RAF Akrotiri (Royal Air Force) Despite Britain’s membership in NATO, RAF Akrotiri is not actually a NATO base. Akriotiri is one of two Sovereign Base Areas retained by Britain when Cyprus was granted independence in 1960 and is British Overseas Territory. It was constructed in the 1950s and used in the Suez Crisis. In the 1970s it operated U-2 aircraft and the USAF’s 100th Strategic reconnaissance Wing, while the RAF home-based Lightning interceptors and nuclear-capable Vulcan and Canberra bombers there. RAF Akrotiri remains a FOB for the U-2, but the RAF’s sole permanent squadron is No. 84 Squadron, flying rescue helicopters. The base also is the winter training location for the Red Arrows demonstration team. The facility was used for support aircraft in Odyssey Dawn and has hosted both Typhoon and Tornado fighters. A six-aircraft Tornado detachment with E-3D and tanker support is permanently deployed to the facility in support of Inherent Resolv. The base has a single long runway with several large hardstand areas and two munitions storage facilities. It has hangars suitable for large aircraft but no hardened shelters. RAF Akrotiri is a viable alternative to Incirlik should host government constraints in Turkey prevent use of the facility.

Completing the Arc

GBU-12s ready for loading at RAF Akrotiri. U.K. Royal Air Force Photo

GBU-12s ready for loading at RAF Akrotiri. U.K. Royal Air Force Photo

The arc is incomplete. Airbases at Djbouti, the Persian Gulf and Turkey have supported a quarter-century of continuous operations in and around the Arabian Peninsula, Somalia and Afghanistan. The Mediterranean portion of the arc would have to be filled in, but it would require no new facilities to do so. Rota, Sigonella, Akrotiri and Souda Bay already host U.S. units, including permanent detachments of reconnaissance and patrol aircraft at Akrotiri and Signonella. Operations over Libya not only demonstrated the need for a basing arc to cover North Africa, but also demonstrated that the facilities to do it were already in place. Excepting Rota, all of the Mediterranean bases launched combat or combat support missions. Akrotiri offers a unique position in that it is independent of NATO entirely, requiring only cooperation from London.

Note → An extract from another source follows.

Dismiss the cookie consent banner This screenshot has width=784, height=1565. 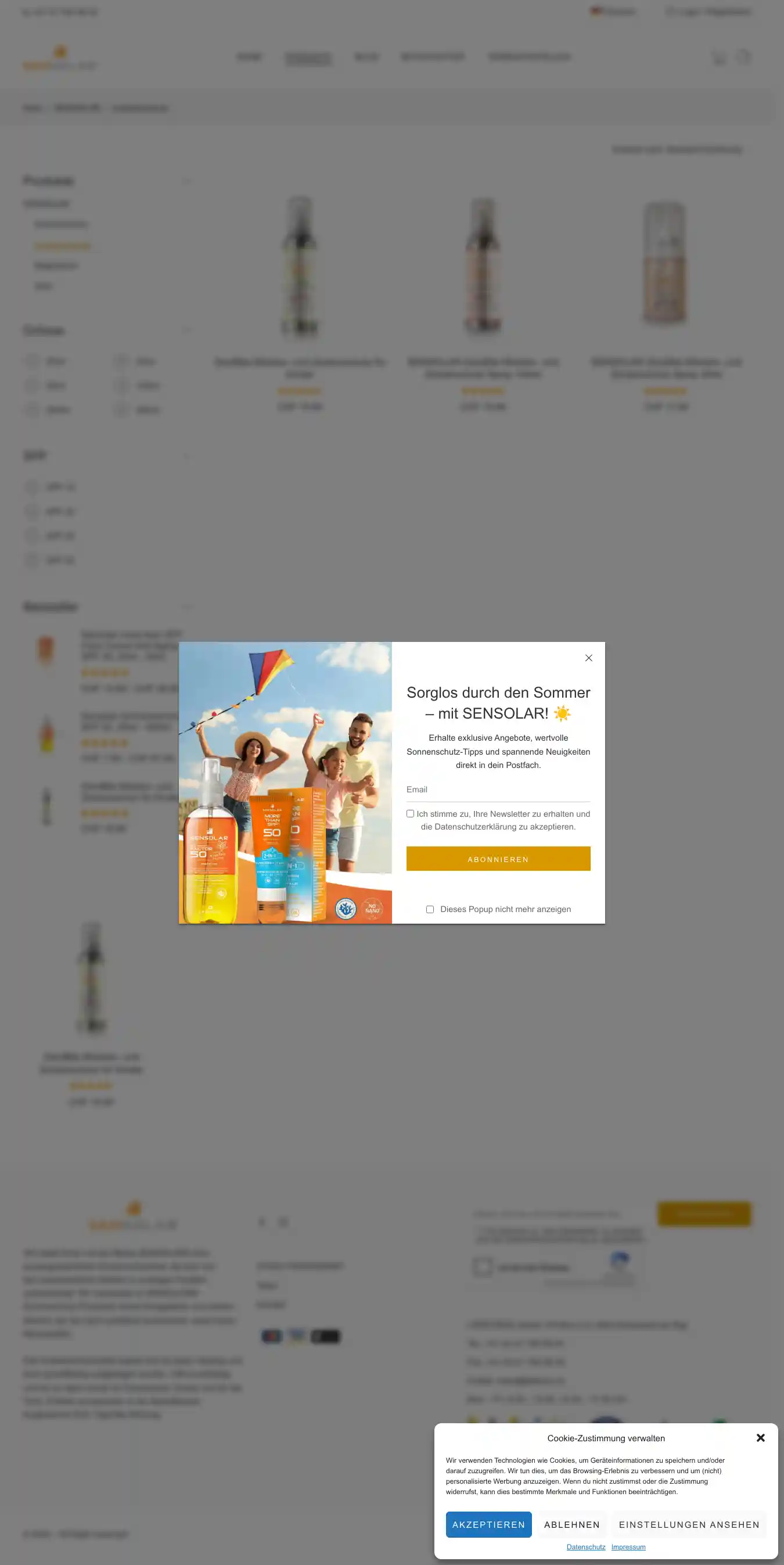point(760,1437)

The reestablishment of a permanent overseas basing structure intended to support air operations around the Mediterranean could enhance the ability to use airpower to support security operations in North Africa and the Middle East. The investment required to re-establish a permanent flying presence at these airfields is relatively inexpensive compared to the establishment of new facilities where none now exist. NATO’s existing infrastructure provides an umbrella of support and protection that is found nowhere else outside the United States’ own territory. Indeed, the bases along the Arc of Stability could well offset the Navy’s declining fleet of aircraft carriers by obviating the need for a permanent carrier presence in the Mediterranean. The Long War is indeed an enduring endeavor, and the United States would be well-served to shift some investment into establishing a robust, permanent airpower presence in the Mediterranean.